Reviewed by: Daniel Thompson
CONTRIBUTOR
Moral Rating: | Extremely Offensive |
Moviemaking Quality: |
|
Primary Audience: | Adults |
Genre: | Comedy |
Length: | 1 hr. 30 min. |
Year of Release: | 2009 |
USA Release: |
August 14, 2009 (wide—1,500 theaters) DVD: November 17, 2009 |
Featuring | Jeremy Piven, Ving Rhames, Ed Helms, James Brolin, David Koechner, Kathryn Hahn, Jordana Spiro, Tony Hale, Ken Jeong, Rob Riggle, Alan Thicke, Charles Napier, Jonathan Sadowski, Noureen DeWulf, Wendie Malick, Craig Robinson, Bryan Callen, Joey Kern, Kristen Schaal, Christopher Gartin, Jessica St. Clair, Mary Castro, Matt Walsh, Samantha Albert, Ian Roberts, Jean Villepique, Brooke Lenzi, Morgan Murphy, Gwen Stewart, Courtney Bradshaw, T.J. Miller, Molly Erdman, Paul Lieberstein, Erica Vittina Phillips, Sabrina Maahs, Brianne Van Cuyck |
Director |
Neal Brennan |
Producer | Gary Sanchez Productions, Will Ferrell, Chris Henchy, Adam McKay, Kevin J. Messick, Louise Rosner |
Distributor | Paramount Vantage |
Don Ready is called “The Goods” for a reason. He’s one great salesman. As David Spade would say, he could sell a ketchup popsicle to a woman in white gloves. Ready is a salesman for hire, and the Selleck family from Temecula, Arizona has hired him and his crew to save their car lot. Ready and his crew take on the impossible mission of selling over 200 cars over July 4th weekend. That’s the entire plot behind the ridiculous comedy “The Goods: Live Hard. Sell Hard.” While it sounds like it could be entertaining, take this reviewer’s word that it isn’t.

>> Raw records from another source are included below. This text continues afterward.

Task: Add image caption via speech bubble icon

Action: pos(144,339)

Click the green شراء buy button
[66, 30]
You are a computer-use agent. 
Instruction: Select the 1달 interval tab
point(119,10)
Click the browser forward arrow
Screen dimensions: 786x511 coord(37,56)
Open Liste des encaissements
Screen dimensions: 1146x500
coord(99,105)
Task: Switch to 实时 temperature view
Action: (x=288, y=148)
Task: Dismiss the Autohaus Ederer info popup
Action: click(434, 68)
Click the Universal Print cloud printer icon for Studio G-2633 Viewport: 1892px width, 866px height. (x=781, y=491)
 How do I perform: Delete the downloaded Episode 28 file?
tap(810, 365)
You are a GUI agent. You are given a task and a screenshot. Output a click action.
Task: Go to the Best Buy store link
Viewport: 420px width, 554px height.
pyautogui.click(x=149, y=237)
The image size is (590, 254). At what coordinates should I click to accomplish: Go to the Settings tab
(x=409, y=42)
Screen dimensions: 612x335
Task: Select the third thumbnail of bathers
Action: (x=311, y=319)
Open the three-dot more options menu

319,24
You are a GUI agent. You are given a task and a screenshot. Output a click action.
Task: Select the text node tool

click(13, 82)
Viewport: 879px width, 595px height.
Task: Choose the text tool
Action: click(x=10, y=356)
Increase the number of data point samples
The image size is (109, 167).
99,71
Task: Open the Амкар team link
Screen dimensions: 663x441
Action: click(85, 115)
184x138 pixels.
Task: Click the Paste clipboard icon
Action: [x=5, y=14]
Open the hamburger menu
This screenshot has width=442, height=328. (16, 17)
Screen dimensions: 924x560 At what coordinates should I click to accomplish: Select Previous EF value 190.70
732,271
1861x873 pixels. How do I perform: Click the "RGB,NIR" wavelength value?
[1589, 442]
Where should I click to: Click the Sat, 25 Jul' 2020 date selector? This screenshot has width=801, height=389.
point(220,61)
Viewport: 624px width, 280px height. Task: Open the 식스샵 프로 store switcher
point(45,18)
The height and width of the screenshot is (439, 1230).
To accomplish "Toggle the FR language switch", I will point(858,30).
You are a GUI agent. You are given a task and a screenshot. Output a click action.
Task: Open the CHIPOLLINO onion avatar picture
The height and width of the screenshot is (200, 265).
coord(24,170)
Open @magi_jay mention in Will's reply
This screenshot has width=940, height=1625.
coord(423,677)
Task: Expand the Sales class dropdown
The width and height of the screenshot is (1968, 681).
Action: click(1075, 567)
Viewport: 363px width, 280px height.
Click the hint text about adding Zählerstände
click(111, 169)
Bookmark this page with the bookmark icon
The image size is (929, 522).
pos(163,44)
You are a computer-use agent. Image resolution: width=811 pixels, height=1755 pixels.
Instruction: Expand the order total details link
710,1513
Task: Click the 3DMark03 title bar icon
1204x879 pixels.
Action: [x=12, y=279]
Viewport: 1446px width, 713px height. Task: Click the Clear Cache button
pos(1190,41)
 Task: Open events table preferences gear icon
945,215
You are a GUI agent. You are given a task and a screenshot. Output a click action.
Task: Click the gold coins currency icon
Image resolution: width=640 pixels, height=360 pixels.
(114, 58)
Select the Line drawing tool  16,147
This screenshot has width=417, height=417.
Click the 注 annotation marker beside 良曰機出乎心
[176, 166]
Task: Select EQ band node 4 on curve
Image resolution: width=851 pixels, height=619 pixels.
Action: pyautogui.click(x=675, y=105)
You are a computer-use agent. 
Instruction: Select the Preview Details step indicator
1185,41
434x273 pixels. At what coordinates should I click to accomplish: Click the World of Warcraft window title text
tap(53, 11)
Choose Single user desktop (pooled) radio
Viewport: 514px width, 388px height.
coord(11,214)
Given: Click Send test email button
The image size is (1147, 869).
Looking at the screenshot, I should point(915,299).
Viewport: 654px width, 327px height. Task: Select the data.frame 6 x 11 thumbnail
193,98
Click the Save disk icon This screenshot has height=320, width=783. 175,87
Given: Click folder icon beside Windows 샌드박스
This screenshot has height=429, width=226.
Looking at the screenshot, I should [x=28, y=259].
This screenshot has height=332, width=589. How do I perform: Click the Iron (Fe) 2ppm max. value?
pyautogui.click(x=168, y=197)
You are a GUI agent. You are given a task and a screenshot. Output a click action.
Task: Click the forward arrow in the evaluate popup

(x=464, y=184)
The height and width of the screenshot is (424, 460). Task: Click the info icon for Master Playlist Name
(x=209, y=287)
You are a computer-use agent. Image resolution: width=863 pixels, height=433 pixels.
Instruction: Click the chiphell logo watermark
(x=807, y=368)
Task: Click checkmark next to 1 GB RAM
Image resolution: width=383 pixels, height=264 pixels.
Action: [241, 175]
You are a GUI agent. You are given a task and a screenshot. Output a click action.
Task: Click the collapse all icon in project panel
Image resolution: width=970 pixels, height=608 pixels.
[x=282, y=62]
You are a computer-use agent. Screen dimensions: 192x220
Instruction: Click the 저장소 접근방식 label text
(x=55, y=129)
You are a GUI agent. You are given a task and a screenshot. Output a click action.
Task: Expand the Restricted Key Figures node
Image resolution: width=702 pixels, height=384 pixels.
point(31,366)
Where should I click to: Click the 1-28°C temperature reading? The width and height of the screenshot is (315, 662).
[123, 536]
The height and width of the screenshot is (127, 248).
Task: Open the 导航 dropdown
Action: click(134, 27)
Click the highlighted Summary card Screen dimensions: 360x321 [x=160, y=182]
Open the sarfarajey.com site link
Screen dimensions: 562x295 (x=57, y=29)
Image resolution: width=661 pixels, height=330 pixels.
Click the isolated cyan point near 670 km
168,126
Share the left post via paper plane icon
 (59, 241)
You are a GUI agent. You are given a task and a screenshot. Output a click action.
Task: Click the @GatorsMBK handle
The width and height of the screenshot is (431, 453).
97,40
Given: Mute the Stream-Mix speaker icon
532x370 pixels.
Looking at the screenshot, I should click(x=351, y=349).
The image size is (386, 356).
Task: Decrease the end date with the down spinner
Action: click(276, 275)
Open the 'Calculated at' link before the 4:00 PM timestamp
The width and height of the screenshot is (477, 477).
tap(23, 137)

“The Goods” is fashioned as a comedy in the vein of Will Ferrell smash hits like “Anchorman” and “Talledega Nights”. The problem is, while those films realized the sheer stupidity of their content and played it accordingly, “The Goods” comes off as a far more vulgar, second rate version of these films that tries to string together a serious side plot involving Ready and his family background. In fact, Ferrell himself makes a two scene cameo in “The Goods”, and it’s a reminder of how these films can be humorous if done correctly. Unfortunately, that’s not the case here as it looks like the movie was put together in about a week, substituting smart or slapstick comedy with vulgar comments that are supposed to make the viewer laugh. There are a few funny moments, but they’re spaced out between long spans of nothing but jokes that fall laughless.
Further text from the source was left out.